--- start Rows ---

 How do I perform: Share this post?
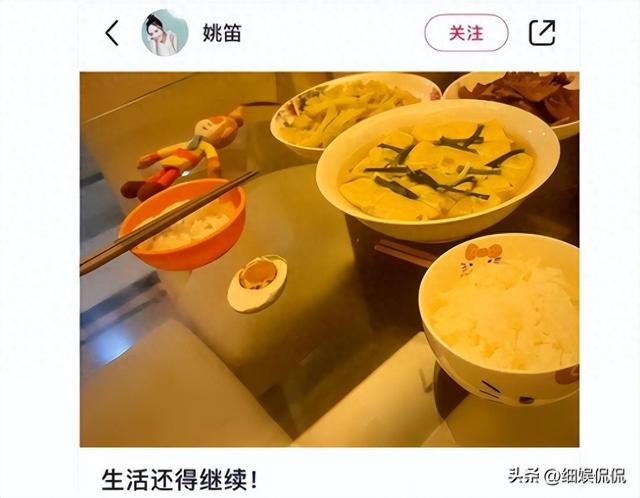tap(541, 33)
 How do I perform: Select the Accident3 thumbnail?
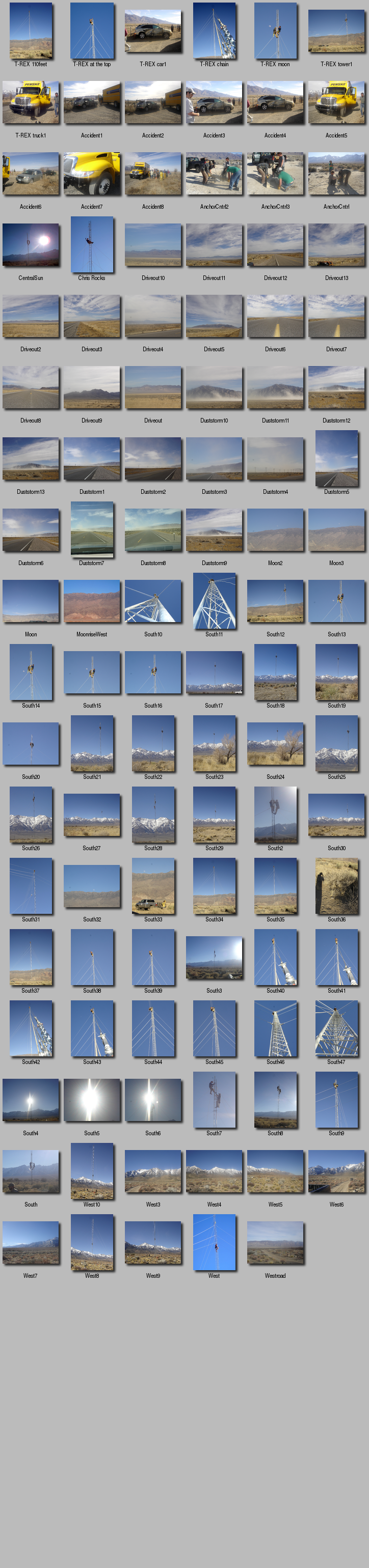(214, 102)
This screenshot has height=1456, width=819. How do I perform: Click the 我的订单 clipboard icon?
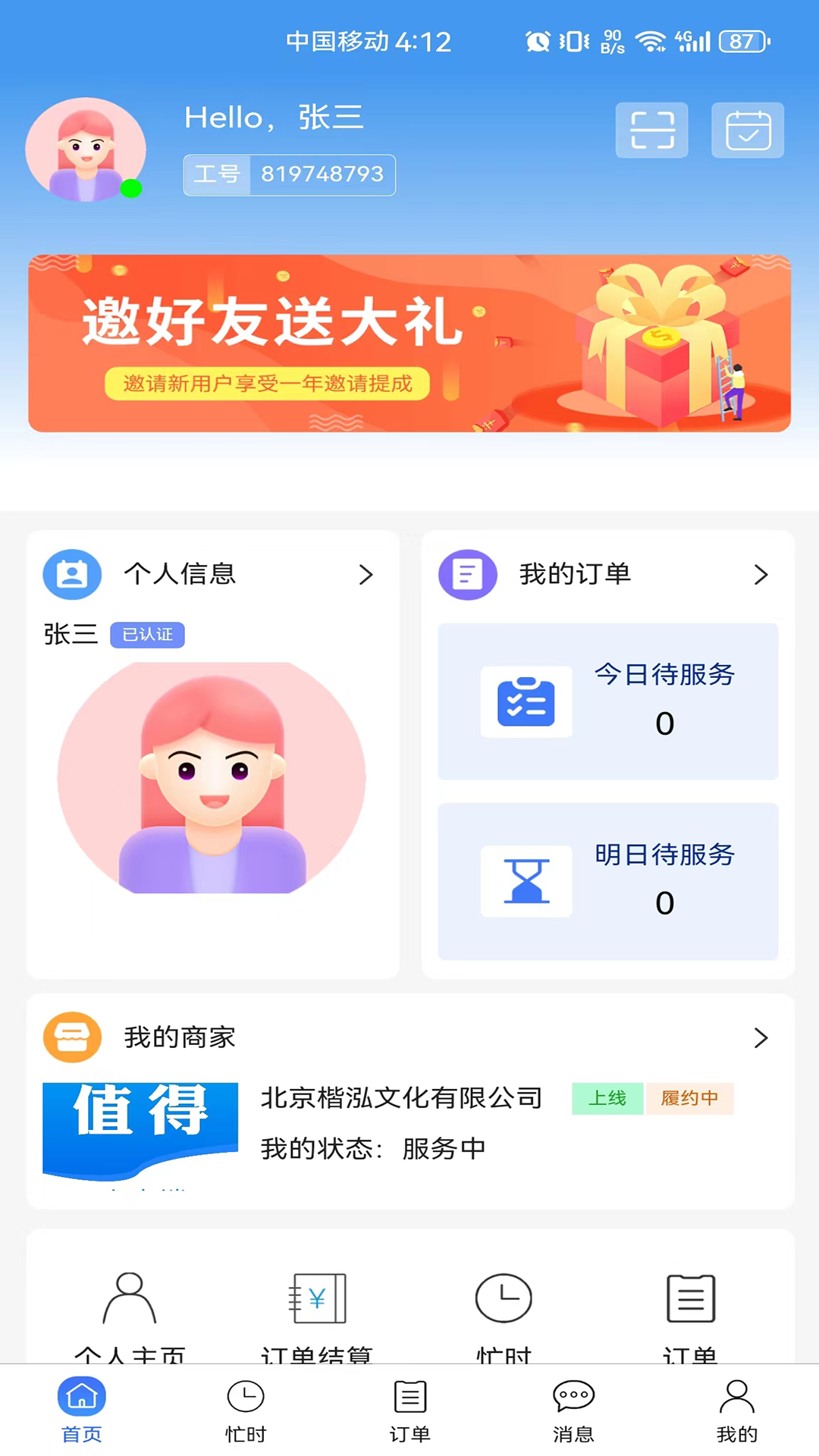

--- end Rows ---

Problem to solve
Copy out every line of the records above word for word, leaving out the pictures.

Task response
 How do I perform: Share this post?
tap(541, 33)
 How do I perform: Select the Accident3 thumbnail?
(214, 102)
This screenshot has height=1456, width=819. How do I perform: Click the 我的订单 clipboard icon?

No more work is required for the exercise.